La discriminación genera problemas para salir a bailar

VOS SÍ, VOS NO

Este elaborado peinado mohicano te condena.

Romina Marcucci quería asistir al cumpleaños de un amiga. Se vistió coqueta y poco después de la medianoche se acercó a la entrada del boliche Monroe, en Constituyente y Emilio Frugoni, donde se encontrarían para festejar. El hombre en la puerta le dijo que esperara y le dio argumentos de horarios. Después de una larga demora, Romina confirmó la razón: la estaban discriminando. Regresó a su casa.

Marcucci publicó en su cuenta de Facebook una carta donde manifestaba lo que había pasado. En uno de los párrafos contó: “Estuve una hora y media en la puerta, viendo pasar a muchísimas personas y yo seguía afuera. Le pregunté al señor de la puerta porque no me dejaba pasar a mí, y su respuesta fue que era el dueño quien elegía las personas para entrar, que él no tenía nada que ver”. Además aseguró que “enseguida capté el mensaje…en la imagen que se quiere transmitir de ese boliche, no hay lugar para afrodescendientes…”

Este no es un caso aislado, ni tampoco el primero que resuena en los medios en mucho tiempo. Hace unas semanas la matiné “Non Stop” que se llevó a cabo en el local Parque Arocena de Carrasco, se tuvo que posponer debido a las restricciones que había sobre los jóvenes que iban a asistir al evento.

La fiesta era para un público de personas menores (entre 12 y 15 años). Fue un tema que llegó a conocerse públicamente porque se entendió como un acto discriminatorio el prohibir el acceso de los jóvenes que tuvieran cortes de pelo escalonados o rapados en sus partes laterales. Tampoco podían ingresar hombres con pelos teñidos, piercings, ni los que iban con indumentaria deportiva. Es un tema complejo, pero en un comienzo se puede interpretar desde dos puntos de vista: desde la parte de quienes organizan este tipo de eventos, y el de las personas que eligen su manera de vestir y de mostrar el estilo personal.

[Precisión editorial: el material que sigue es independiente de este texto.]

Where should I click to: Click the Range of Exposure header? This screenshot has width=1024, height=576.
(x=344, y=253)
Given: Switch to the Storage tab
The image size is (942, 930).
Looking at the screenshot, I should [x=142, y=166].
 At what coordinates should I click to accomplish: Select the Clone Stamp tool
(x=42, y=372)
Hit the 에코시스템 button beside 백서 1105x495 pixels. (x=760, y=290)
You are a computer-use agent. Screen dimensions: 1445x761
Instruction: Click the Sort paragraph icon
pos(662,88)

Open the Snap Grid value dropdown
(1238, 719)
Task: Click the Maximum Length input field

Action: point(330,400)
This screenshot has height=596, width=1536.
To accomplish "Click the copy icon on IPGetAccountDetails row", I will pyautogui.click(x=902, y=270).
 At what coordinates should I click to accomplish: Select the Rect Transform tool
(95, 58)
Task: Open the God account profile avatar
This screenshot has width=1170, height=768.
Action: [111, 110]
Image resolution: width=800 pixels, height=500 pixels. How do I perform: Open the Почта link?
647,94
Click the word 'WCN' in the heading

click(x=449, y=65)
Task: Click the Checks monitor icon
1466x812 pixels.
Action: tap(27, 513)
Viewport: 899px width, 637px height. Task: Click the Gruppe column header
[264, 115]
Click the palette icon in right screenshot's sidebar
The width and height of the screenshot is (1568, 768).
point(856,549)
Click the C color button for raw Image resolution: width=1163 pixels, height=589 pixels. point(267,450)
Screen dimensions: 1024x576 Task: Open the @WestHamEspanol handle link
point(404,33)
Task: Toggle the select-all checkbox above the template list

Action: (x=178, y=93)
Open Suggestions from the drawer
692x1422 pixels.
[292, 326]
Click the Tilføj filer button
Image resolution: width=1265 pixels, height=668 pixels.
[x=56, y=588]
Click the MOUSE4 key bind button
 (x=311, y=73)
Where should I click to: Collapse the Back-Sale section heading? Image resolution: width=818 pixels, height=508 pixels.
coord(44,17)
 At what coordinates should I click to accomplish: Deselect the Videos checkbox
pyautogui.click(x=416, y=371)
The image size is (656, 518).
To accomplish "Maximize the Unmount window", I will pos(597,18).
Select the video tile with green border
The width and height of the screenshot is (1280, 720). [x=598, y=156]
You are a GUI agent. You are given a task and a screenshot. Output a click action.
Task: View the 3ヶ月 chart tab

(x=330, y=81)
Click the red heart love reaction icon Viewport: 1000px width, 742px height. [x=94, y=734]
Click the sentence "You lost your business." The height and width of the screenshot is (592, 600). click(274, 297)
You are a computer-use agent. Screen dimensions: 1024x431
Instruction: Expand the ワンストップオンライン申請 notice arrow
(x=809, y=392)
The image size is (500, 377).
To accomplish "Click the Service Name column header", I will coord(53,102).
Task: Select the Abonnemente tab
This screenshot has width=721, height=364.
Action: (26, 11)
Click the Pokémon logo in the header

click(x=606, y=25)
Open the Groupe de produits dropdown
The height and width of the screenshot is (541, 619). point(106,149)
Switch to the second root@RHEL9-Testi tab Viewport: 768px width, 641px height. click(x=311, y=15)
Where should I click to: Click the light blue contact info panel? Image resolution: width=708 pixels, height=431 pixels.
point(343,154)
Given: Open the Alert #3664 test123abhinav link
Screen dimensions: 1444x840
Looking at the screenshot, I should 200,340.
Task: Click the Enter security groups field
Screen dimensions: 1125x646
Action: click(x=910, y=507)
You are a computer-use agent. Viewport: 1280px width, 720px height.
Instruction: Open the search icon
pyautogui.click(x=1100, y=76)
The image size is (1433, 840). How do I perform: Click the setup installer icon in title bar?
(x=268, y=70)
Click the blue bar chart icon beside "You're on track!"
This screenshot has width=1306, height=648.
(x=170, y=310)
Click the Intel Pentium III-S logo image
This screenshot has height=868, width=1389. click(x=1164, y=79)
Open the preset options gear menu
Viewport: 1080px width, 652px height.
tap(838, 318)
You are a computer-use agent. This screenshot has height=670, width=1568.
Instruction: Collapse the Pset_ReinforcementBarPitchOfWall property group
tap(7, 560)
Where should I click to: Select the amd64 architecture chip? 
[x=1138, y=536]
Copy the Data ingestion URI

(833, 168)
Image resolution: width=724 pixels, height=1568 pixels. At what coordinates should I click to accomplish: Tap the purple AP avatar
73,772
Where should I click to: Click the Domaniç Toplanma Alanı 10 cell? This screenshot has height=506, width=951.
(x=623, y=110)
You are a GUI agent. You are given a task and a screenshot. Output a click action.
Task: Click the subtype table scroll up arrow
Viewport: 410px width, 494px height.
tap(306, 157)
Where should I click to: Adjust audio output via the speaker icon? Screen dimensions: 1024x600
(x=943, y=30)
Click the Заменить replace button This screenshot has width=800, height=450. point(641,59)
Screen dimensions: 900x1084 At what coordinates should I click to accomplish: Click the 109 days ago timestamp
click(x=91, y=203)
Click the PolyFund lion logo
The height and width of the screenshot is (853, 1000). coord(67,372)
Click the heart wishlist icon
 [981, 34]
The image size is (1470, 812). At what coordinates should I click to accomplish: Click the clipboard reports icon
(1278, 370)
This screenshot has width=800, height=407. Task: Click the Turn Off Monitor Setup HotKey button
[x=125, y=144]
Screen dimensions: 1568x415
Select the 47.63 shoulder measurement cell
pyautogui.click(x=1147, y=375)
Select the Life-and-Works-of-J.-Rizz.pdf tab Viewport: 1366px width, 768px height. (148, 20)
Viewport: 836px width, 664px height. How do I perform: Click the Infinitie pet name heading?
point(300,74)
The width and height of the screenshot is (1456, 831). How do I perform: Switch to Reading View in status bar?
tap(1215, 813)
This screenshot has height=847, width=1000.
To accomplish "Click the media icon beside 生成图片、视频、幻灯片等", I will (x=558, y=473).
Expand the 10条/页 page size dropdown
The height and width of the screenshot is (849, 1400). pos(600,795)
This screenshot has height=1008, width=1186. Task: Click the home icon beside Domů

Esto ocurre hace tiempo en determinados bailes, en los que se apunta a cierto status social para permitir el ingreso. Por lo tanto aquellos que no encajan en el patrón social, no tienen concedida la entrada o se los mira de otra manera en el interior del local. Los dueños tienen derecho de autorizar qué estilo de ambiente quieren para su negocio, según manifestó uno de los organizadores de la matiné al portal El País, para justificar la prohibición. Agregó que no todos los que asisten van a bailar sino que algunos se dedican “directamente a robar”.

Uno de los socios que creó el evento explicó: “La verdad, lo que pasa afuera es espantoso, es increíble cómo roban, pero, bueno, estamos luchando contra eso, porque la policía no te ayuda mucho, los llamás y vienen a la hora”. En cuanto a la seguridad que brindan a los menores que asisten, dijo que “nosotros contratamos seguridad, pero lo que hagan afuera del local después, te puede jugar en contra”.

Sin embargo, según informó el Semanario Búsqueda el año pasado, el fiscal de Corte, Jorge Díaz, dictaminó que el derecho de admisión para imposibilitar el ingreso de una persona a un boliche no está avalado por ninguna norma.

En los últimos seis meses se han abierto diferentes locales en la capital: Monroe, Jackson Bar, Doña Marta, Santanera y Rafiki, entre otros lugares. SdR consultó a Facundo Sánchez, uno de los dueños de Rafiki, (ubicado en Maipu casi Ramón Anador), quien declaró que “nosotros somos un resto- bar familiar, apuntamos a la integración y no a la exclusión de las personas”.